-- The problem --
Find the line that contains "At what coordinates" in the records below, then repeat exactly that line and each one after it, leaving pictures out.

————————

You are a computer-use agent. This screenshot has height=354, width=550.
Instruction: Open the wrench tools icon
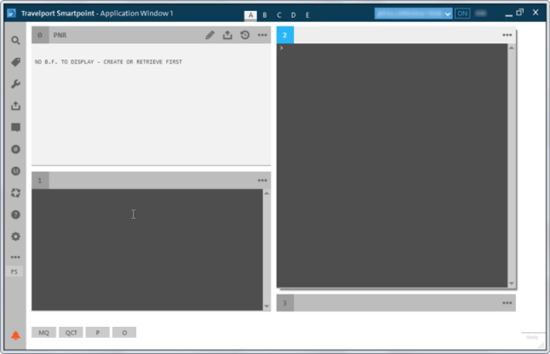tap(15, 84)
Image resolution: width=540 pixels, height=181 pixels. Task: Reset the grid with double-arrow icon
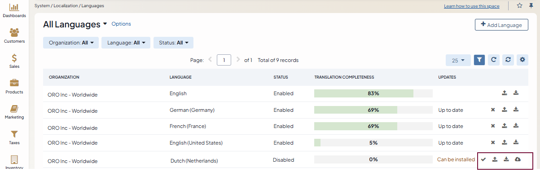pyautogui.click(x=508, y=60)
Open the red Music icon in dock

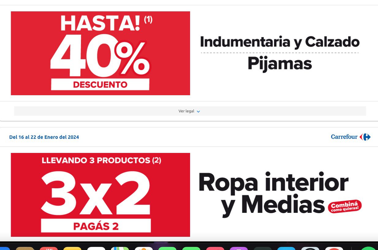tap(215, 248)
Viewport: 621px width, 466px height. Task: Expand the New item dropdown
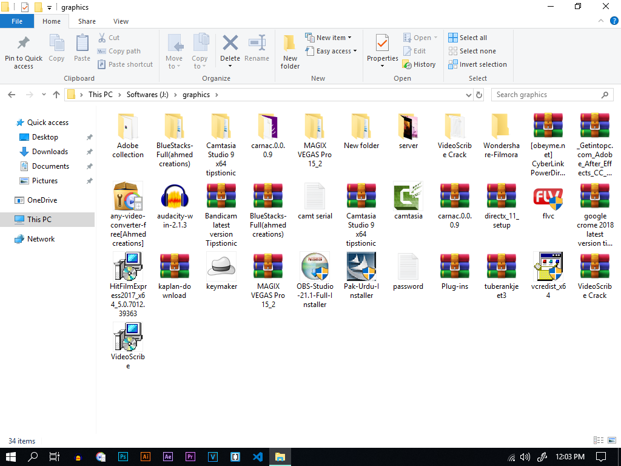coord(329,37)
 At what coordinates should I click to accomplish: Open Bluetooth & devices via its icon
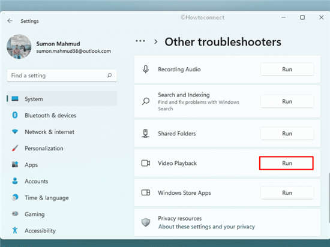point(15,115)
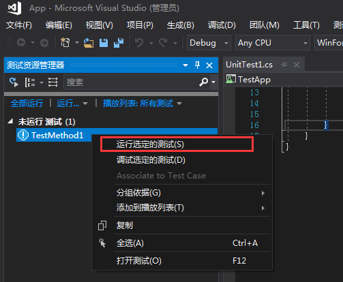Select 调试选定的测试(D) from context menu
This screenshot has height=282, width=343.
point(151,160)
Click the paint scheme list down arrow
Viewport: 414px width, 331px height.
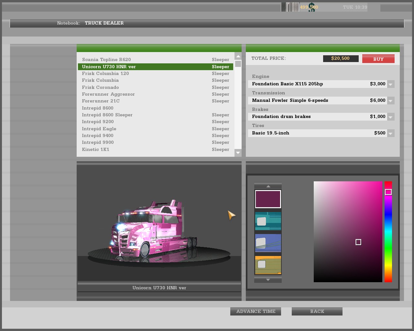pyautogui.click(x=268, y=280)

————————

-- Expected answer --
 At what coordinates should I click to accomplish: Open Bluetooth & devices via its icon
point(15,115)
Select 调试选定的测试(D) from context menu
This screenshot has height=282, width=343.
point(151,160)
Click the paint scheme list down arrow
Viewport: 414px width, 331px height.
pyautogui.click(x=268, y=280)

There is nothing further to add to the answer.